● **DATASET ENTRIES**
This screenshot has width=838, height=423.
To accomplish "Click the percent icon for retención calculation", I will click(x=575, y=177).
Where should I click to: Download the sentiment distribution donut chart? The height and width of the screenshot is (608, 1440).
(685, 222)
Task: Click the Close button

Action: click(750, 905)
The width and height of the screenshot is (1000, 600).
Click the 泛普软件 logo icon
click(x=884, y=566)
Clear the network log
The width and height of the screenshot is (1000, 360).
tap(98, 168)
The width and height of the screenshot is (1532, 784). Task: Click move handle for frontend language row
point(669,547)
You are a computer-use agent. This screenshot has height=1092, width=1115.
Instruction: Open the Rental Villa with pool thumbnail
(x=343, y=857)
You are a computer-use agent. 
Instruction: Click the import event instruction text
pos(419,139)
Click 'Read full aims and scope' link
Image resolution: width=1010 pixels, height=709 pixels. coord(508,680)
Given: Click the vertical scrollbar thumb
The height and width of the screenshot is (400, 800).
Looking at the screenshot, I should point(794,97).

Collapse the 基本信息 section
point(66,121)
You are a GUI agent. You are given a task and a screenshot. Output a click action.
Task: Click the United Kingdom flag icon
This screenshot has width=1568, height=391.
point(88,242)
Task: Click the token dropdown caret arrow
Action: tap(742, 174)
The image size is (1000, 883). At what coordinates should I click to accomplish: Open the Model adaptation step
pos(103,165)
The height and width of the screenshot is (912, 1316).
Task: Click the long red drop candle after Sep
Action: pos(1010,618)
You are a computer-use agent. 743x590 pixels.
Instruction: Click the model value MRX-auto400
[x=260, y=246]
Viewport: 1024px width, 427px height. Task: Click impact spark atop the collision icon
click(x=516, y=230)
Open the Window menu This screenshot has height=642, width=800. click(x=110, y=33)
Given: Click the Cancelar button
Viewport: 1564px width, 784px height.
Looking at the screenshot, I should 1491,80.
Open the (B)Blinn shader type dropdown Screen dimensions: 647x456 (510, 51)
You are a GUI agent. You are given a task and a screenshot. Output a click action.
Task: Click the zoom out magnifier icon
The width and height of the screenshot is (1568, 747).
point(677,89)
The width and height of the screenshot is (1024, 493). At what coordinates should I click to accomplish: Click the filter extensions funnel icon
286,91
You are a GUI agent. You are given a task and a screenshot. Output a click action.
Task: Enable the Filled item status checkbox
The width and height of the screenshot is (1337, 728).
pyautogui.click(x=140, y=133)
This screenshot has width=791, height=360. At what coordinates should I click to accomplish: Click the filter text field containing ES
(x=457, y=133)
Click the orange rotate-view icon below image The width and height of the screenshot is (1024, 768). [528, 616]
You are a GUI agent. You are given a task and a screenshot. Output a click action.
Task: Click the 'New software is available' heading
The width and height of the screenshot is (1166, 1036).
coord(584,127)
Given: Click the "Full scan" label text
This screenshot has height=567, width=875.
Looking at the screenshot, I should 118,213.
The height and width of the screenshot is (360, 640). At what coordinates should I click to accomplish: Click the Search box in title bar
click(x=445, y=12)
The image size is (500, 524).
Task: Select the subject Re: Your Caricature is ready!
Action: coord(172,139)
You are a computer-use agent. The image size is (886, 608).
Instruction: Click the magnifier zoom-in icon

● **EXERCISE DIRECTIONS**
Look above for the line holding "Instruction: Click the model" and the line holding "Open the (B)Blinn". Retype both, and every line between them, word for word and nothing else.

● **ANSWER**
Instruction: Click the model value MRX-auto400
[x=260, y=246]
Viewport: 1024px width, 427px height. Task: Click impact spark atop the collision icon
click(x=516, y=230)
Open the Window menu This screenshot has height=642, width=800. click(x=110, y=33)
Given: Click the Cancelar button
Viewport: 1564px width, 784px height.
Looking at the screenshot, I should 1491,80.
Open the (B)Blinn shader type dropdown Screen dimensions: 647x456 (510, 51)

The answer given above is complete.